Ukraine aktuell: Biden sieht russischen Angriffskrieg als globale Herausforderung
DW
US-Präsident Biden nimmt beim Indopazifik-Gipfel zur Ukraine Stellung. Das "Time Magazine" zählt Präsident Selenskyj zu den weltweit einflussreichsten Menschen.

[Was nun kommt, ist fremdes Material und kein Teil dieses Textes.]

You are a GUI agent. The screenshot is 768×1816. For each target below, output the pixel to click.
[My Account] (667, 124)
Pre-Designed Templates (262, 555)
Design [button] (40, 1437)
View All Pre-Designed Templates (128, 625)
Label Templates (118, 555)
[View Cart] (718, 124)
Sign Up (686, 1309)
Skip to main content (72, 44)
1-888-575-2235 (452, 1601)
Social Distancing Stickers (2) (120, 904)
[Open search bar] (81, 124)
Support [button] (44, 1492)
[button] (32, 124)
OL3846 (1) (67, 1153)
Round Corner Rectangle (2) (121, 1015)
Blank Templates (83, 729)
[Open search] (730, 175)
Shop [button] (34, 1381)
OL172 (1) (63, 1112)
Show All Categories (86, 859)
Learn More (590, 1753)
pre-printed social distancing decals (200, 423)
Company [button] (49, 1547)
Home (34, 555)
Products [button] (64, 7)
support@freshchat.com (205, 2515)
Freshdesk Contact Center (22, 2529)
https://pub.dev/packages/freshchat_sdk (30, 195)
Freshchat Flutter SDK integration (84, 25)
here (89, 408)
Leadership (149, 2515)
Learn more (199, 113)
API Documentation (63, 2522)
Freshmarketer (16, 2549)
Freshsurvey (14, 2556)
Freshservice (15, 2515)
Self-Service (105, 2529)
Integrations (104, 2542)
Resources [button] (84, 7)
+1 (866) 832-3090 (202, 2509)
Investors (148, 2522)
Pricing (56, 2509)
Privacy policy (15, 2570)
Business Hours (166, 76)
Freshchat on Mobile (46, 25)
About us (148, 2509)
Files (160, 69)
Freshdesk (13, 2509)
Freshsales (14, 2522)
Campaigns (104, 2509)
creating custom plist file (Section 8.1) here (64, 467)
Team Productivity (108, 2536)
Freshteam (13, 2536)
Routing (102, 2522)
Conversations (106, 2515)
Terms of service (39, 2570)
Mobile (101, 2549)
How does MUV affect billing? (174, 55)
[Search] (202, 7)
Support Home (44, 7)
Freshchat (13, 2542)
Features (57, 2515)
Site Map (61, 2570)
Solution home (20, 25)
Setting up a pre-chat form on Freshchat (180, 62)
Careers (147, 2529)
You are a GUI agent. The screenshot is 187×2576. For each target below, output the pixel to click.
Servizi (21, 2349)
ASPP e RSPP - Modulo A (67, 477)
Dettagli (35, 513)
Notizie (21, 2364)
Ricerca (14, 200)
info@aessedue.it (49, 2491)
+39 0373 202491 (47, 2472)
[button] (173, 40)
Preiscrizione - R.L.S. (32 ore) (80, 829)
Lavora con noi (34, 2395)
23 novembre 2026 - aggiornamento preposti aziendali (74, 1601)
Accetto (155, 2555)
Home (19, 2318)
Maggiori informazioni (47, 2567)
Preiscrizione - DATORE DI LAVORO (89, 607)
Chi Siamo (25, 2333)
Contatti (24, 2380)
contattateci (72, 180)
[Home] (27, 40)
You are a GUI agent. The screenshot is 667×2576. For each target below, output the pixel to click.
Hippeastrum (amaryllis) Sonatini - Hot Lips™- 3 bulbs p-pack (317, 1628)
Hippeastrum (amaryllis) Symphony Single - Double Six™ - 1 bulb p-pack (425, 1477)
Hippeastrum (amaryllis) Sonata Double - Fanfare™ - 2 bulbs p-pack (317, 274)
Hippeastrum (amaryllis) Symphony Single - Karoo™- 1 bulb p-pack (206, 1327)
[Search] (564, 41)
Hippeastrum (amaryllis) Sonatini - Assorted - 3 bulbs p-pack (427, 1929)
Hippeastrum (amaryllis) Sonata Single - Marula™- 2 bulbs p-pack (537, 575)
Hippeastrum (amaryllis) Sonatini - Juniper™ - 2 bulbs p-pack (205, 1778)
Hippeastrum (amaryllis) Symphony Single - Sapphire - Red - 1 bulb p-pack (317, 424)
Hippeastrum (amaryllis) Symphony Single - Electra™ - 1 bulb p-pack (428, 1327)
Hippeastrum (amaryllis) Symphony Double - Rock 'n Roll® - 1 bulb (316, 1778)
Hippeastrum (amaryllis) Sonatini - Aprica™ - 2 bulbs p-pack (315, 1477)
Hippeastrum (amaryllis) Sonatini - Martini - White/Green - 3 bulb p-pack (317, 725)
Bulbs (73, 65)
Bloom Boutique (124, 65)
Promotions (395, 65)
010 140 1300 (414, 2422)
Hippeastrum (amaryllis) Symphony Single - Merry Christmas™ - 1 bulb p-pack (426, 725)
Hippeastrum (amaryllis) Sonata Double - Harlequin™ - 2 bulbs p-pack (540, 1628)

Dieser ruft nach mehr Waffen. Ein Überblick.
Bei einem Gipfeltreffen vier führender Demokratien des Indopazifik-Raums hat US-Präsident Joe Biden den russischen Angriffskrieg in der Ukraine als globale Herausforderung bezeichnet. "Das ist mehr als nur eine europäische Angelegenheit, es ist ein globales Problem", sagte Biden in Tokio. "Wir bewegen uns durch eine dunkle Stunde unserer gemeinsamen Geschichte", fügte er hinzu. Neben Japan, Australien und den USA nahm an den Beratungen auch Indien teil, das in Bezug auf den Ukraine-Krieg eine neutrale Haltung einnimmt und westliche Sanktionen nicht mitträgt. Die Regierung in Neu Delhi hat traditionell gute Beziehungen zum Kreml und kauft viele russische Rüstungsgüter.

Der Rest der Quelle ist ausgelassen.